# WHAT YOU ARE ASKED TO DO
Exactly as written, write out the lines below from the first to the one containing "Given: Click the orange Save button", inclusive. Pictures do not belong in the copy.

--- SOURCE RECORDS Enclosed Below ---

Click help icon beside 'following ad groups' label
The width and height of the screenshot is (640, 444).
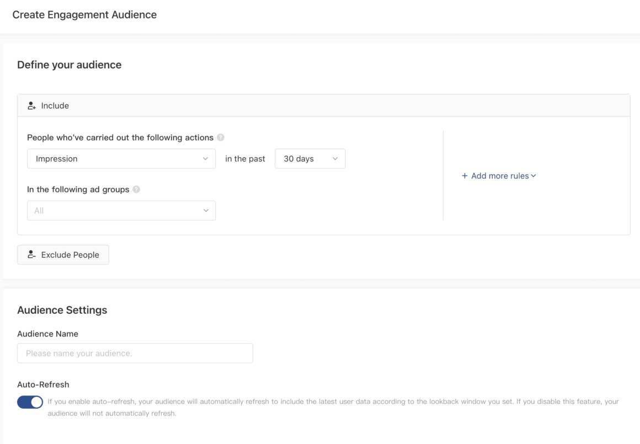(136, 189)
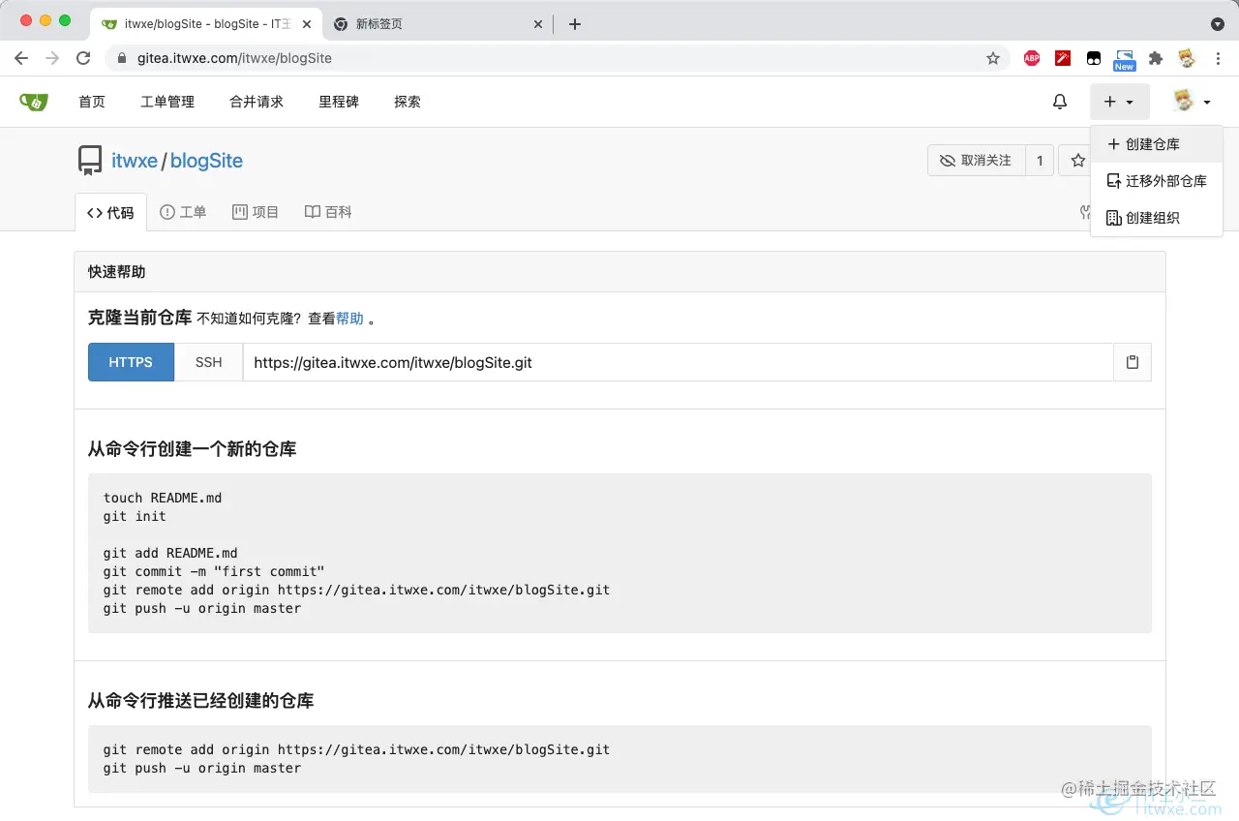Open the user avatar dropdown
This screenshot has height=821, width=1239.
1190,101
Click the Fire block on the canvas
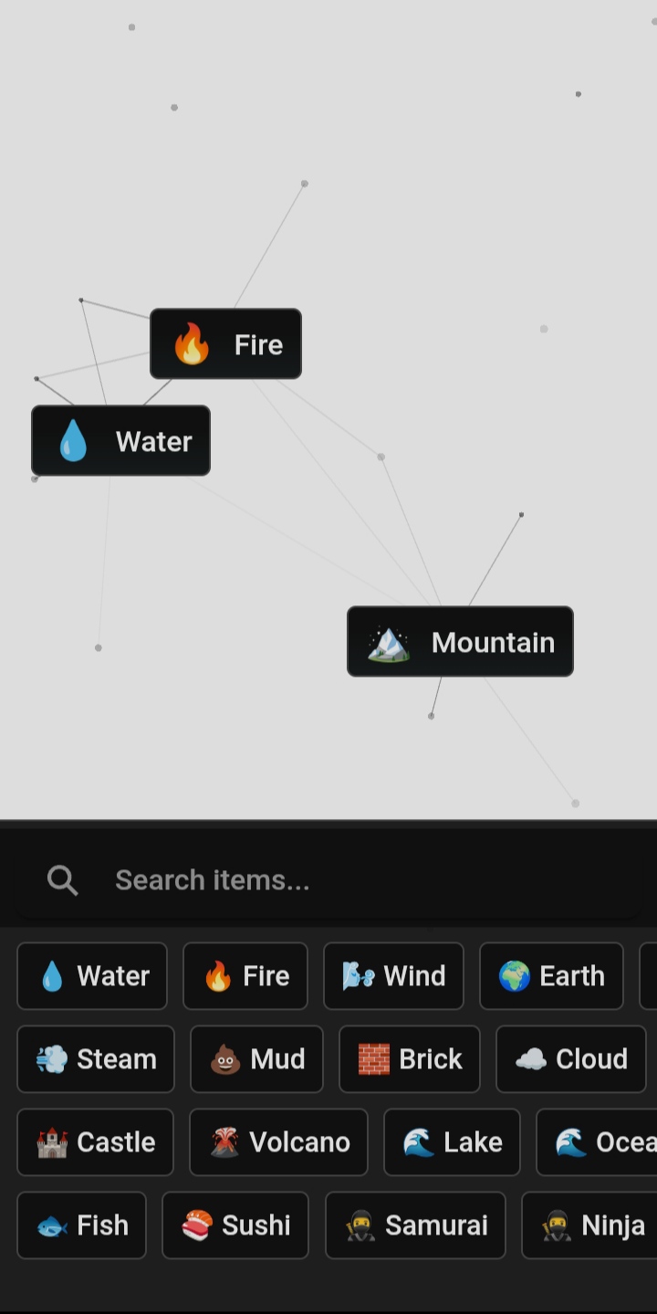This screenshot has height=1314, width=657. (225, 344)
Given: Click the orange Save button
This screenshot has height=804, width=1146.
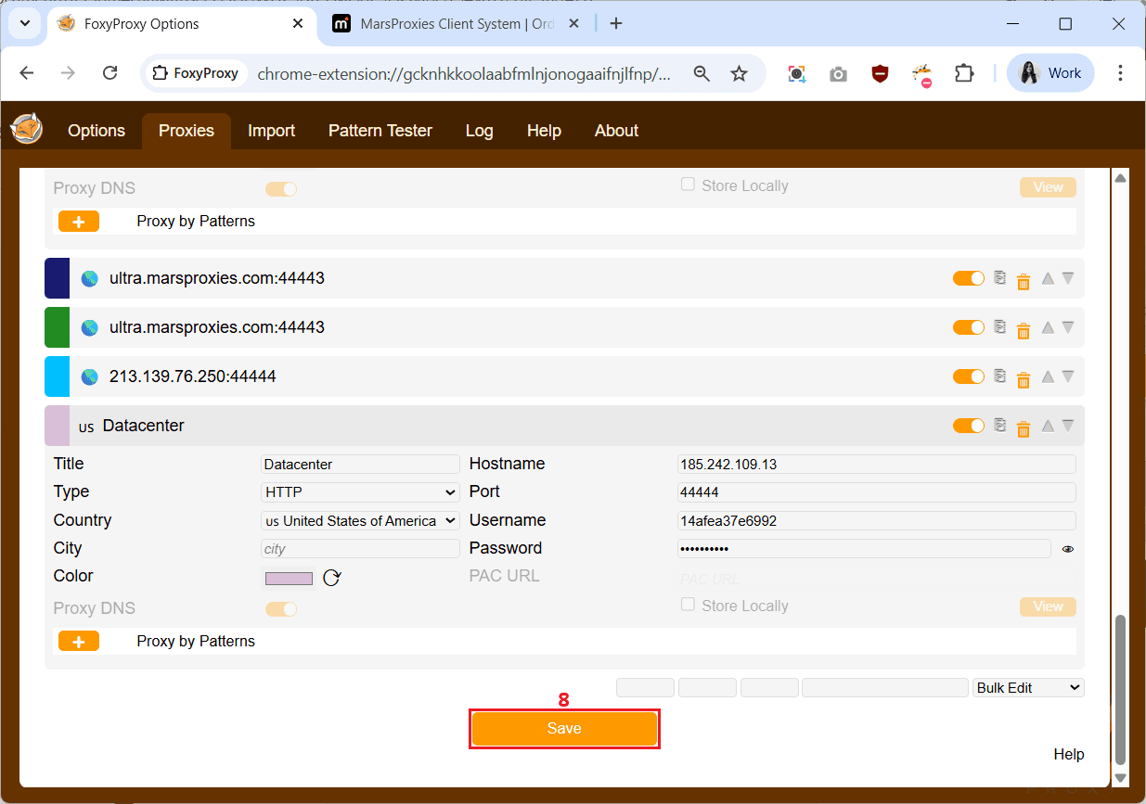Looking at the screenshot, I should 564,729.
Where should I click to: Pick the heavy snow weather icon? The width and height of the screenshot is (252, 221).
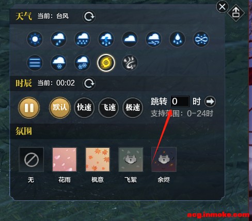pyautogui.click(x=82, y=63)
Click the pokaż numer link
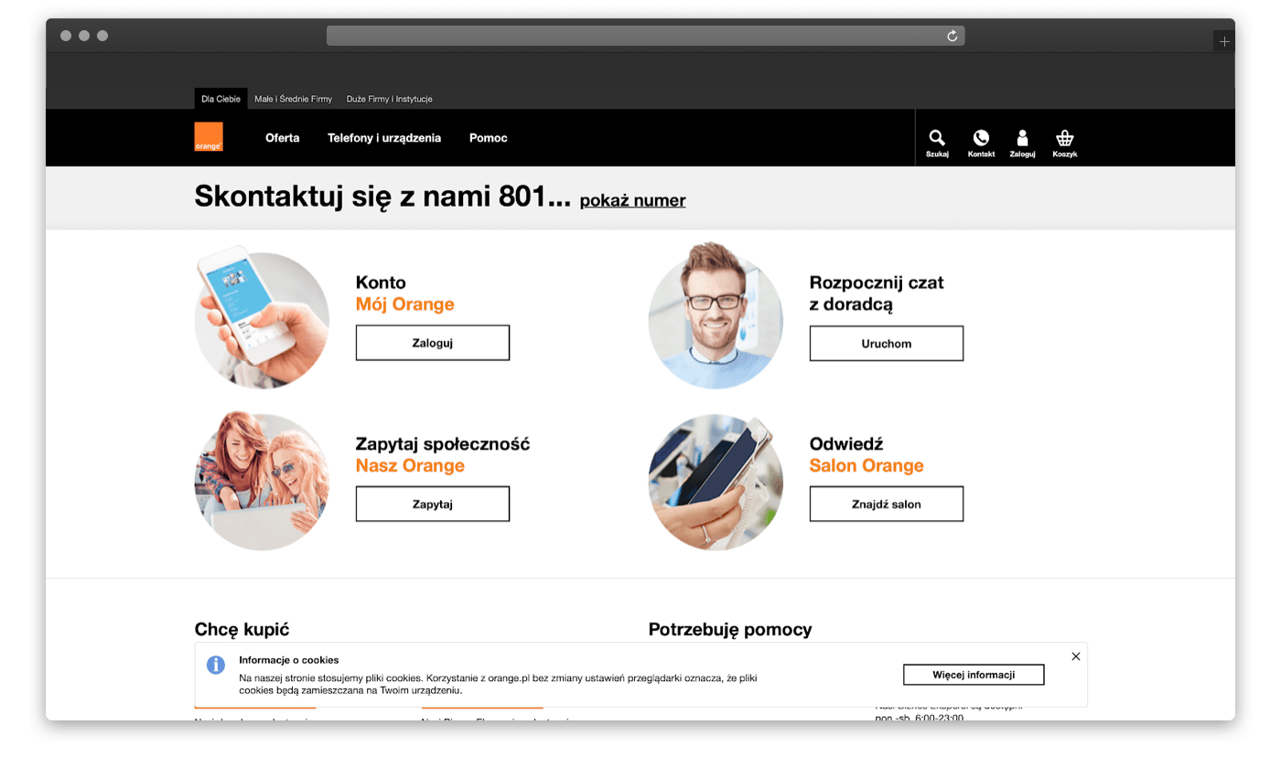 pyautogui.click(x=632, y=200)
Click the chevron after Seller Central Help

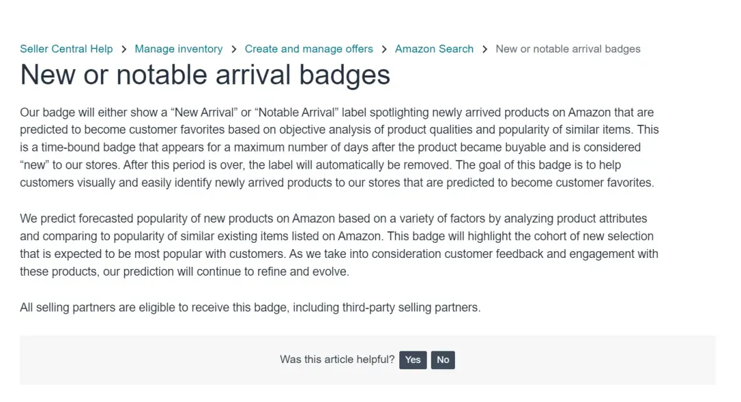(124, 49)
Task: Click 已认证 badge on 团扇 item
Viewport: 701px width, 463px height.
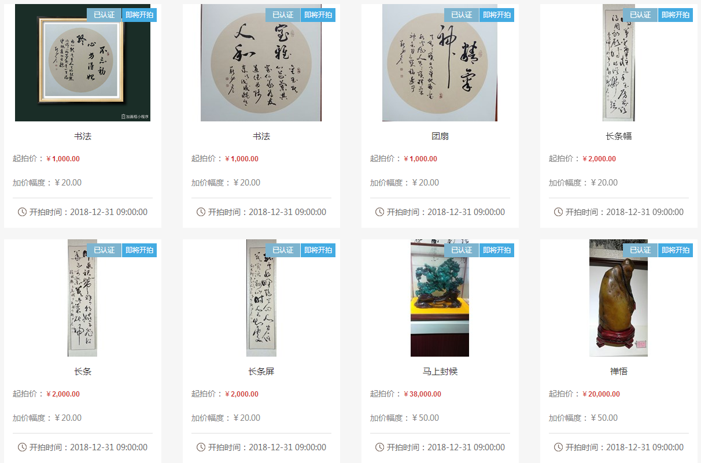Action: [x=462, y=15]
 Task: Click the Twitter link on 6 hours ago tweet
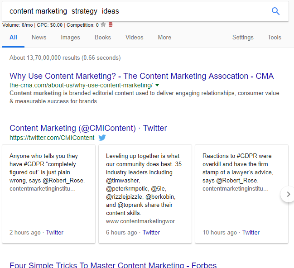(x=151, y=232)
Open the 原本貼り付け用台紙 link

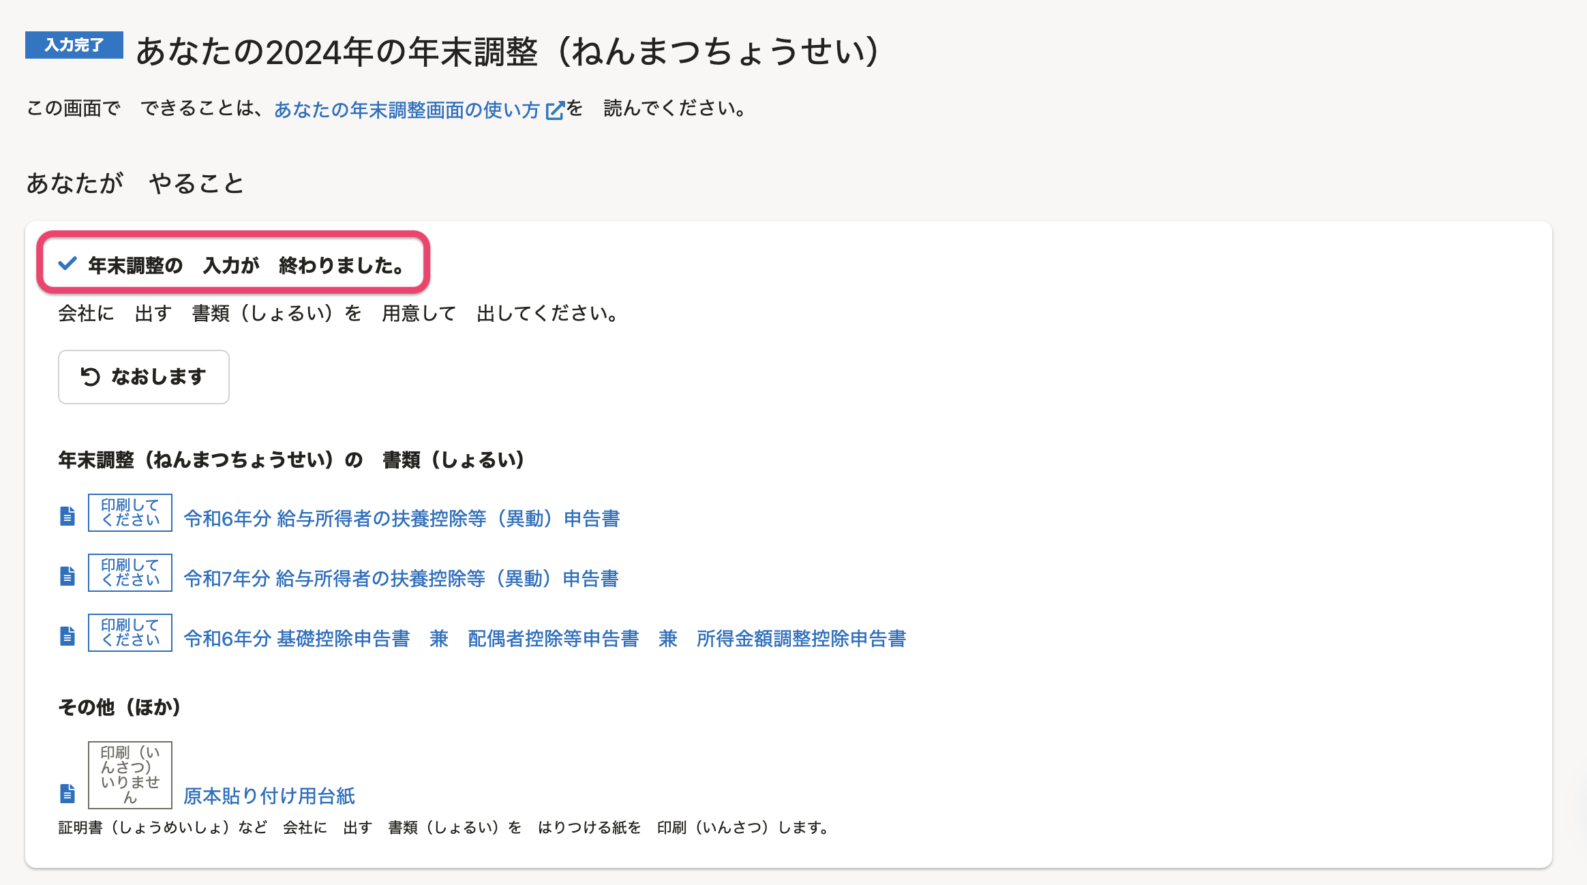269,796
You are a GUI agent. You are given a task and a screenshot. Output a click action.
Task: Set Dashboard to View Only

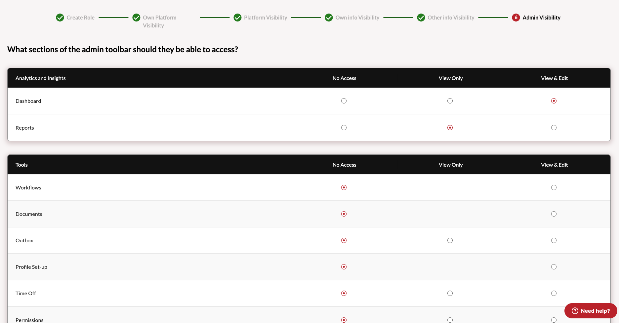[450, 101]
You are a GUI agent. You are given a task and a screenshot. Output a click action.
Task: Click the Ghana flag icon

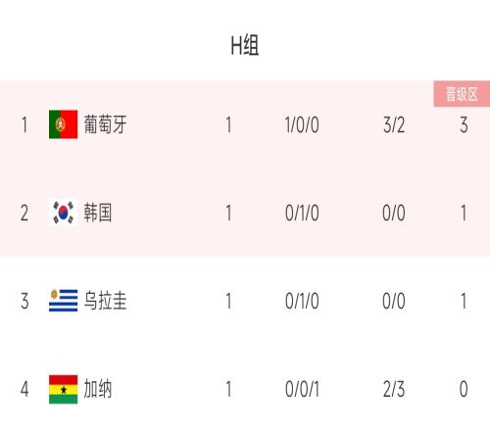[64, 389]
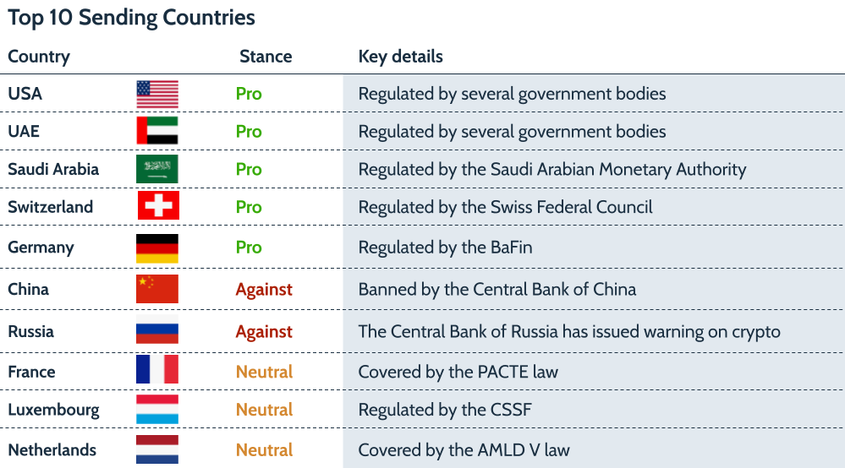The width and height of the screenshot is (845, 468).
Task: Select the France flag icon
Action: point(157,369)
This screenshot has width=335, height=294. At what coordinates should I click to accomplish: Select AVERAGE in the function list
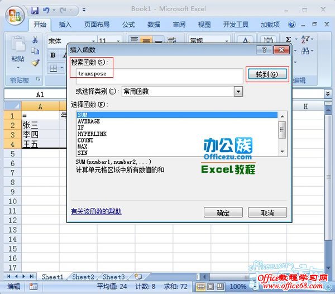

--- End of Enclosed SOURCE RECORDS ---

# EXERCISE RESULT
Click help icon beside 'following ad groups' label
The width and height of the screenshot is (640, 444).
(136, 189)
Open the user avatar dropdown
This screenshot has height=821, width=1239.
1190,101
Click the Fire block on the canvas
This screenshot has height=1314, width=657. (225, 344)
Given: Click the orange Save button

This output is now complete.